A view from CAMH
Discussions have moved away from investigating what to do about how the public thinks about mental illness and addiction towards changing what people do. Discrimination is now considered by many to be the most important target for change. This has echoes of the position of the black civil rights movement: “You do not have to live next to me, just give me my equality.” The reasoning is that it is difficult to change people’s minds, and you may not know if you have, but you can change people’s actions, and measure and enforce them. Actions are important. They lead to the ubiquitous impact of discrimination, from the level of services funding right through to the way people with lived experience are treated.
Where it gets murky is whether it is possible to change self-stigma – the negative images that people with mental illness and addiction have of themselves – without changing people’s attitudes to mental illness and addiction.
CAMH has a long history of working on stigma. A simple search of the CAMH web site produces more than 600 hits. Many people consider the launch of the CAMH Foundation’s anti-stigma campaign, “Transforming Lives,” which includes people from all walks of life, to have been an important turning point in the social discourse about mental illness and addiction in Ontario.

- - - - - - -

_ACTION ITEM 1_
In the passage on CAMH and stigma, what is the name of the CAMH Foundation's anti-stigma campaign?
_ACTION ITEM 2_
Extend the passage on CAMH and stigma with a paragraph that follows its last sentence.

[Stored data entries]
- - - - - - -

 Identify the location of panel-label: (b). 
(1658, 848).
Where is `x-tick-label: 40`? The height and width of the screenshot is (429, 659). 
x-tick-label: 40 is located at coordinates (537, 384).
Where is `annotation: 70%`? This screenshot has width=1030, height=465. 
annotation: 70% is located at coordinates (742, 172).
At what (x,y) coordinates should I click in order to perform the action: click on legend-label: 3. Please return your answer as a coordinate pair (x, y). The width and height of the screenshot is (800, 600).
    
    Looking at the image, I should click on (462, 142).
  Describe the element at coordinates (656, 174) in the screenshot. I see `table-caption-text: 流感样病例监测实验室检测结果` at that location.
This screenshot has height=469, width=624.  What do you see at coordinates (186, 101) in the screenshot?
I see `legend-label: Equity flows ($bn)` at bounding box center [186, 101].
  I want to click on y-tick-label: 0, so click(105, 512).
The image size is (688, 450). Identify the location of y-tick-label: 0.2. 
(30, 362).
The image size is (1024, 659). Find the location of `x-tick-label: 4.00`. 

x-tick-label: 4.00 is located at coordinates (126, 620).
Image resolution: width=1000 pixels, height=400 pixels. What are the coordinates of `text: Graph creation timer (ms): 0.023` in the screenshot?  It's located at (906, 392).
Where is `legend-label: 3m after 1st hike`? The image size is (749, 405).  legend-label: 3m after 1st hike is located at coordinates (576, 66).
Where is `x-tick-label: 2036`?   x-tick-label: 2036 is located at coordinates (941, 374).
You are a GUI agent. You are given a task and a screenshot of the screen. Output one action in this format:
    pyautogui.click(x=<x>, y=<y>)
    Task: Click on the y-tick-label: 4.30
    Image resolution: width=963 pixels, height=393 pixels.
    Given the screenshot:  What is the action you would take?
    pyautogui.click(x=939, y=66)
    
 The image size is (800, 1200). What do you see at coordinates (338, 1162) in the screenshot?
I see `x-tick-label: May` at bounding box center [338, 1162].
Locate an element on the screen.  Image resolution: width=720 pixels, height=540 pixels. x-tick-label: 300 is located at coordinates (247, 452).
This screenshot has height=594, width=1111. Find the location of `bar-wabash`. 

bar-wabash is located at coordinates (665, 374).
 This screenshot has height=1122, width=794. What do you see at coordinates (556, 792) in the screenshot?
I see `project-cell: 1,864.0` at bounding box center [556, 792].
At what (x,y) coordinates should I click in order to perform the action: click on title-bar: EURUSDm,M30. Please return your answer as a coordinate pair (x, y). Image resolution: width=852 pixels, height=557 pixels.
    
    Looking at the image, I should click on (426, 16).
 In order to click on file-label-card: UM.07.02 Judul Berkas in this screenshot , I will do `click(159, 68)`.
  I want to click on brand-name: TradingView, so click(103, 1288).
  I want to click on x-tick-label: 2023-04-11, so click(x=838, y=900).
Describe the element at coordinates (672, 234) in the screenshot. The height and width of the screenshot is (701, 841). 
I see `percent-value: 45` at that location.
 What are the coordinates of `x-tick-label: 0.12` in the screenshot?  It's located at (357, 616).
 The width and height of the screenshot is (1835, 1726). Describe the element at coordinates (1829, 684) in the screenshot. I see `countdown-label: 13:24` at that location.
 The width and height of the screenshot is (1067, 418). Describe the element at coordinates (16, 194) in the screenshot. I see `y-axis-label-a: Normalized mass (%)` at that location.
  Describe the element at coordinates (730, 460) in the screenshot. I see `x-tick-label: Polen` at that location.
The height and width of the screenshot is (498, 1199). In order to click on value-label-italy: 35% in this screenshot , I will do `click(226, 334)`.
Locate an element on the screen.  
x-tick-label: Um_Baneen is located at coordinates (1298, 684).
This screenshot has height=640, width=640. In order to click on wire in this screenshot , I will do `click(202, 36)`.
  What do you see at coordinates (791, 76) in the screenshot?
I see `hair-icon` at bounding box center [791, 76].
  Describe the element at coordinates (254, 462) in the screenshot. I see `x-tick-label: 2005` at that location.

- - - - - - -

_ANSWER AREA 1_
"Transforming Lives."

_ANSWER AREA 2_
Now CAMH can add its voice to that of a national body. The Mental Health Commission of Canada has launched its national anti-stigma campaign, Opening Minds, which you can read about in this issue. The campaign is documenting what is happening across Canada and will evaluate promising practices.
As a doctor who on a regular basis has to battle with other doctors to get equitable care for the physical illnesses that my patients experience, I applaud the campaign for making health care providers one of its first two target audiences. I also welcome the challenge to health care providers that this issue of CrossCurrents provides.
Kwame McKenzie, MD, MRCPSYCH (UK)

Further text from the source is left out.